UK - UBS Global Asset Management and Fidelity International, currently managing the London Borough of Ealing's £500m pension fund are under scrutiny.

It follows concerns by the scheme's adviser Mercer Investment Consulting about the amount of risk that was being built into the portfolio.
 
At the last pension fund panel meeting in May it was revealed that Fidelity had underperformed over the previous quarter, although the last year showed outperformance.
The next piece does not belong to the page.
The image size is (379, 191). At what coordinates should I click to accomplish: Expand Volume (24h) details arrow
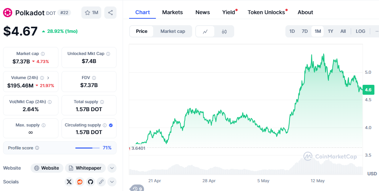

UBS had underperformed over the previous 12 months.

Mercer conceded that the underperformance was due to a general downturn in UK equities but it felt that the level of performance was made unpredictable by the built-in risk.
 
Now, the council splits its global balanced mandate into three specialised mandates and is tendering for fund managers.

The £500m in total assets will be divided into UK equity representing (42% of the total), global equity (33%) and UK fixed corporate bonds (25%) from late February 2007.
 
Paul Audu, investments manager of the pension fund, told IPE that the tender was put out "following a review of the pension fund's asset management by the authorities".

"It has nothing to do with dissatisfaction in UBS's or Fidelity's services." Neither UBS nor Fidelity were available for comment.
 
The 6,400-member pension fund had grown 5.1% over the last quarter and 24.1% over the last year as per May 2006.  Under the £209m UK equity and the £165m global equity mandates the gross out performance target is set to +2.0% a year over rolling three-year periods.

For the £125m UK corporate bonds mandate this target is set to +1% p.a.
 
Contracts offered are unlimited but subject to three-year reviews. The deadline for receipt of tenders or requests to participate is October 2.
 
Elsewhere, Fidelity International has published a survey showing that local authorities are still using fixed income products primarily for diversification from their portfolios rather than to generate return or match liabilities.
 
Ninety percent of local authorities have fixed income assets in their portfolios with 48% allocating up to 20% of their total scheme to fixed income.